FIJI NEWS

Fijian meke in the 21st century

Pure forms of traditional fijian dance (meke) are being lost Founding member of the Dance Theatre of Fiji and Fiji Sun subeditor Manasa Kalouniviti argues for a relook at the
27 Mar 2014 09:45

Pure forms of traditional fijian dance (meke) are being lost
Founding member of the Dance Theatre of Fiji and Fiji Sun subeditor Manasa Kalouniviti argues for a relook at the preservation of culture.

Manasa Kalouniviti
SUVA
In the late 1960s and the early 1970s the traditional meke competition between schools was a huge event. It normally took place on Ratu Sukuna Day and was fiercely contested. Marist Brothers High School’s meke team of which I was a member, proudly hoisted the competition cup in 1968, 1969 and 1970. Judges looked for team’s abilities to deliver traditional forms. For the uninitiated, the lessons on meke were simple. For example, Vanua Levu had its own dances, the meke wesi (spear dance) and the seasea (ladies standing dance). Each meke identified a vanua and had its own vucu (traditional chants).

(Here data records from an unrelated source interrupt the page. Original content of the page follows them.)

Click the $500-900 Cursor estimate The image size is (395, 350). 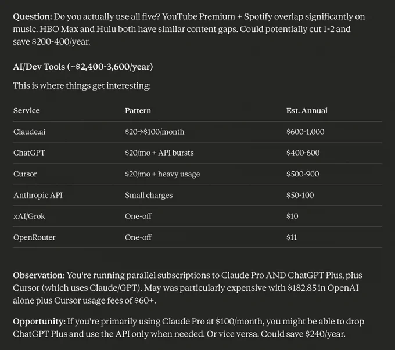tap(303, 174)

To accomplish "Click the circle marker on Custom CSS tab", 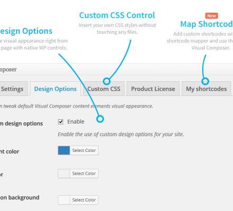I will pyautogui.click(x=106, y=81).
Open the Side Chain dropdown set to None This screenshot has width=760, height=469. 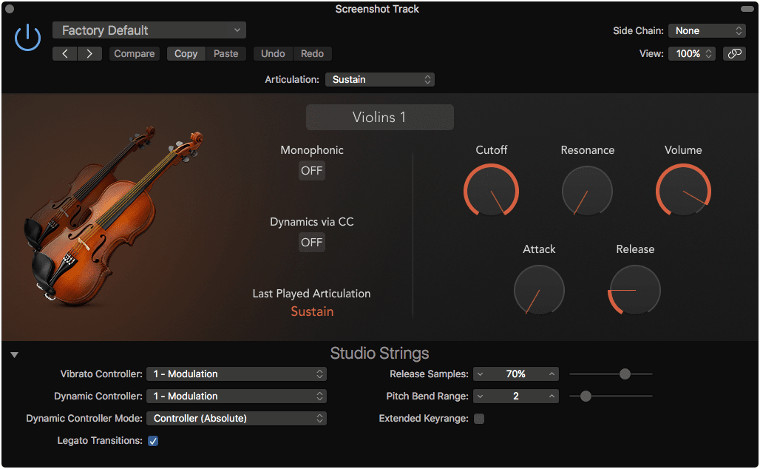coord(706,30)
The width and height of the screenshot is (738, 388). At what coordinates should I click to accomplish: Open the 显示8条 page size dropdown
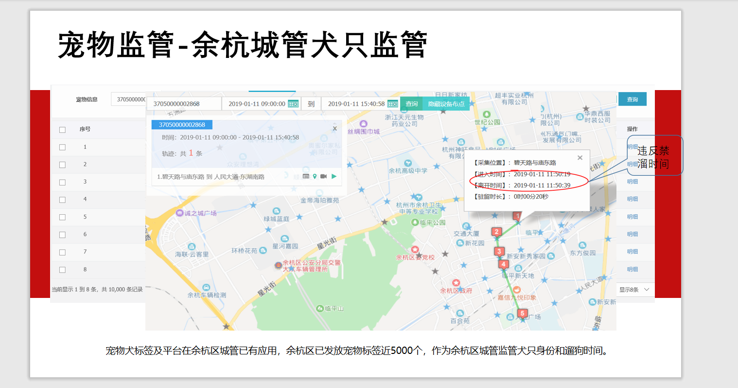click(x=634, y=289)
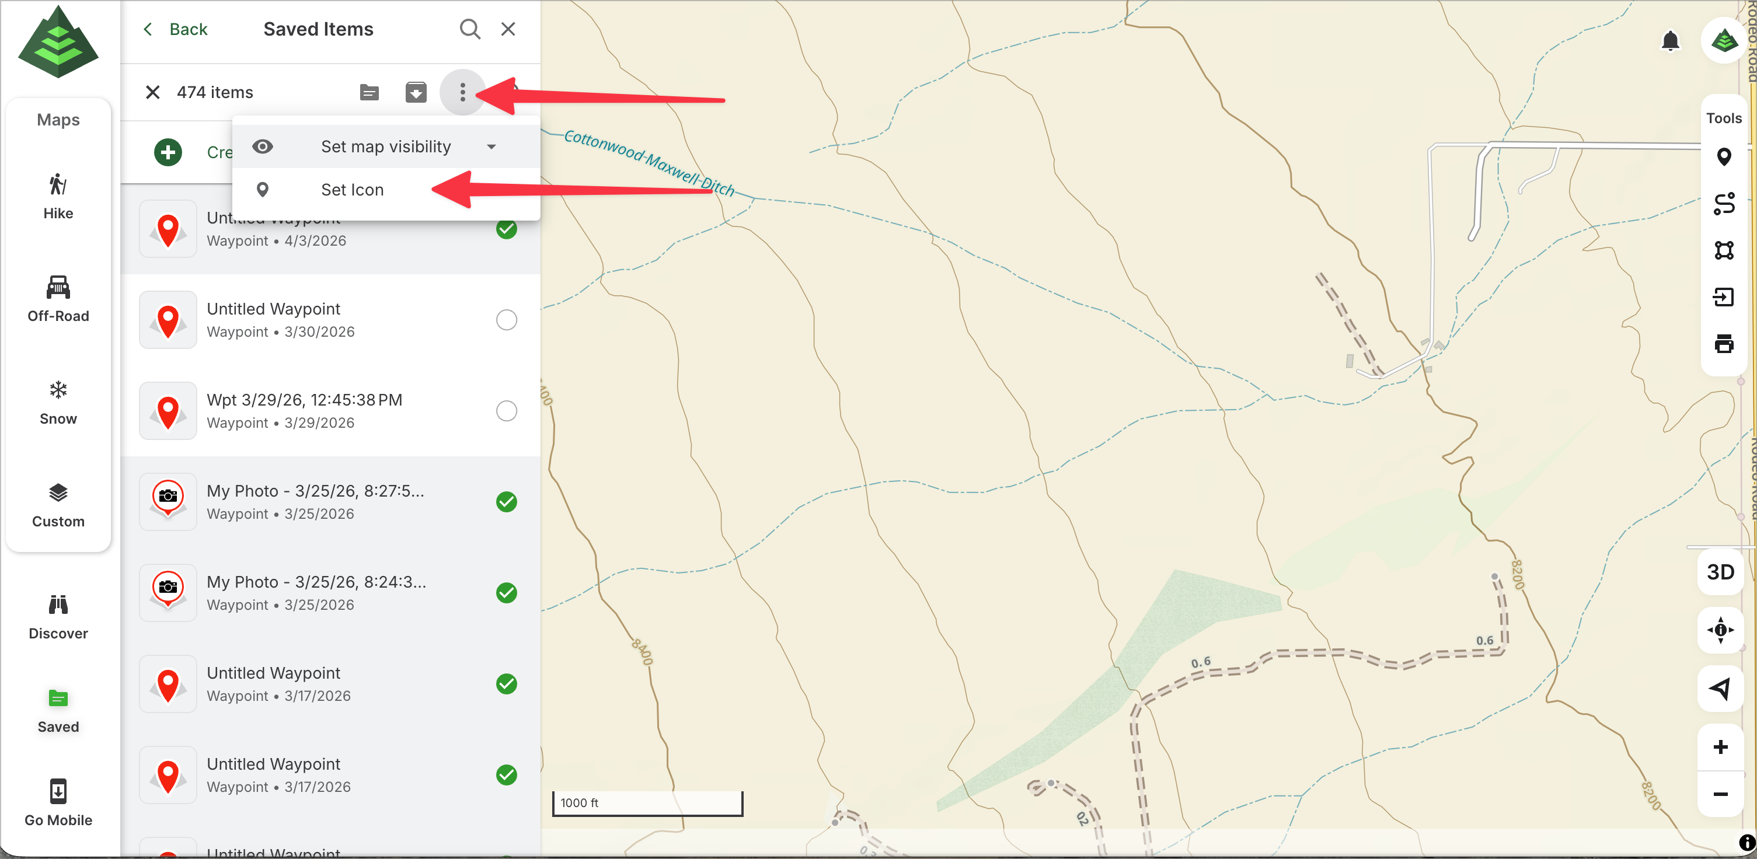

There were also specific dance moves to specific forms. If you watch some of the meke wesi and meke i wau (club dance) performed today, they are confusing some of the moves specific to each dance forms and audiences don’t even have a clue that this is happening.
I have a particular bone of contention with tourist operators who ‘cultural groups’ to perform meke. Not only are these meke a great disservice to iTaukei culture because they abandon pure form for a quick buck but they pass onto their bad habits to the younger generation.
I propose that we revive the traditional meke competition that was peformed on Ratu Sukuna Day. Some of the schools like Adi Cakobau School, Queen Victoria School, Ratu Kadavulevu Schoola and Lelean Memorial School continue to incorporate iTaukei culture classes into their school curriculum.
However, we need to think about coming up with a more comprehensive approach to iTaukei culture, particularly meke and protocol.
The Government has already make the teaching of iTaukei language mandatory for all schools. This is good but there are questions about the resources available to deliver this across the board. This is also just aimed to conversational iTaukei language.
I don’t consider myself a lone voice in the wilderness. There are others, like me, interested in preserving traditional forms. It was interesting to note that a recent letter to the editor complained about Bollywood dances being performed at school functions and being passed off as classical Indian dance.
I concur with a similar line of argument for iTaukei culture, particularly meke. Fusion of different dances is inevitable and contemporary dance groups should have the freedom to innovate and express themselves.
However, we do a great disservice to our future generations, not just iTaukei but all Fijians, if we do not remain, true to form, so to speak, with relation to our iTaukei culture.

Mr Kalouniviti continues to maintain a passionate interest in culture in the vanua o Kubulau, Bua.